Em fase de elaboração, o PMPI está sendo conduzido pelo Comitê Intersetorial Municipal da Primeira Infância, composto pelas secretarias de Educação, Cultura, Meio Ambiente, Mobilidade e Projetos. A escuta das crianças da rede municipal de ensino da cidade, em eventos chamados Plenarinhas, ajudou a desenhar tanto o PMPI quanto o Plano Diretor.
“Se uma cidade é acessível para a primeira infância, ela é acessível para todos, por isso, orientamos nosso planejamento urbano a partir da perspectiva de crianças de 0 a 6 anos, cuidadores e puérperas”, explica Jerusa Peixoto de Matos, arquiteta e urbanista na Secretaria de Projetos Estratégicos. “Para incluir a perspectiva das crianças no Plano Diretor, mapeamos todos os serviços de educação, assistência, saúde, lazer, recreação e cultura, e também os lugares de domicílio destas crianças, para entender seus deslocamentos e como estes trajetos podem ser melhorados.”
O capítulo IX do Plano Diretor de Canoas consiste em uma breve introdução ao PMPI e mais duas seções: em Qualificação urbanística, o Plano Diretor prevê a requalificação dos trajetos que as crianças percorrem para acessar serviços mapeados, em ações como ampliação de calçadas, criação de ciclovias e redução de espaço viário.
Já na seção sobre equipamentos comunitários, o Plano Diretor prevê que todo equipamento público frequentado pela primeira infância precisa oportunizar condições para o desenvolvimento pleno das crianças, garantindo acessibilidade, segurança, conforto térmico, conforto lumínico, conforto visual, ergonomia espaço para aleitamento materno e ludicidade.

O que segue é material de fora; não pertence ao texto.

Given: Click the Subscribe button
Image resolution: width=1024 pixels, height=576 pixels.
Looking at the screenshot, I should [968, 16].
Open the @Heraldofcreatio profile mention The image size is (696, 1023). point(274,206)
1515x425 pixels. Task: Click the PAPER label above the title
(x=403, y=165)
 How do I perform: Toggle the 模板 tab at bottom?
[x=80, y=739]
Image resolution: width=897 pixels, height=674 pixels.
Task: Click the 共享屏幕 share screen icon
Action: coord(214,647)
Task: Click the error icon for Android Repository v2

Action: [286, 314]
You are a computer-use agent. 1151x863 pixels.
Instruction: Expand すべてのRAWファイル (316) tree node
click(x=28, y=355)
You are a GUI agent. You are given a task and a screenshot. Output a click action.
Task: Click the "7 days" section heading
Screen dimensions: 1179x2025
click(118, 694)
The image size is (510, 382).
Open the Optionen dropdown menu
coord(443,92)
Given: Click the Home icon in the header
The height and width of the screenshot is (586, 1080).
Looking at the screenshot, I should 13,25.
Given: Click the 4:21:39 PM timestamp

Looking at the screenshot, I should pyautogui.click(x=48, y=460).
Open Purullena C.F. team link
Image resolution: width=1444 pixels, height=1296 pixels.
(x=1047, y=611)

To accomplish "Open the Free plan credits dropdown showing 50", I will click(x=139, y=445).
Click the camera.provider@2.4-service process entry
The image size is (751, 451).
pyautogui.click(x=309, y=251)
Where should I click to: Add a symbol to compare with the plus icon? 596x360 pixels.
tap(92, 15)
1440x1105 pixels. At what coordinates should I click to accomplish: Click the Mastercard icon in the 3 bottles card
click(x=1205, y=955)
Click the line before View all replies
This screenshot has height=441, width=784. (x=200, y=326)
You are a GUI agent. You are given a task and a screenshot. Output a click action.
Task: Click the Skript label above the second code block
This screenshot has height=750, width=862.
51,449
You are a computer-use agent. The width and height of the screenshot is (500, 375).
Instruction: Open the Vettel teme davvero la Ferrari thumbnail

Em Sobral (CE), revisão do Plano Diretor conta com a participação das crianças.
Quando a gestão de Sobral (CE) começou a revisão do Plano Diretor em 2019, era imprescindível garantir espaços de escuta presenciais para crianças e comunidade. “Sobral é uma cidade do interior, então esta escuta presencial, com contato físico e olho no olho, é sempre muito importante”, explica Alana Figueirêdo Pontes, coordenadora de Planejamento Urbano da cidade.
A revisão ficou em pausa durante a pandemia, mas, em 2021, a gestão pôde retomar o processo, realizando uma série de audiências em diversos bairros da cidade. “Estas audiências, que nós chamamos de audiência territoriais, aconteceram nas escolas, porque estes equipamentos são referência para toda a população da cidade.”
A escuta das crianças, que contou com apoio metodológico do CECIP, também se deu nas escolas. “Capacitamos educadores e, com a ajuda deles, levamos atividades lúdicas para apresentar o Plano Diretor, dizendo que queríamos o apoio das crianças para reimaginar Sobral. Na escuta com a primeira infância, pedimos que elas desenhassem seus desejos: elas relataram os meios de transporte que usavam para ir até a escola, padarias e árvores que queriam em seus bairros, e o desejo por calçadas melhores para caminhar”.
Estes insumos foram incorporados em diretrizes, objetivos e ações do Plano Diretor, apresentando em uma grande audiência pública no início de 2022. O documento está agora em fase de revisão da minuta, e deve ser sancionado até o final do ano.
Mas o trabalho não irá parar por aí: Sobral planeja formar um Comitê de Crianças para acompanhar a implementação das ações previstas no Plano Diretor. “Crianças de diferentes escolas irão representar seus territórios e, de maneira bastante lúdica, se reunirão para monitorar as ações propostas no Plano e sugerir ações para a primeira infância na cidade”, conclui Alana.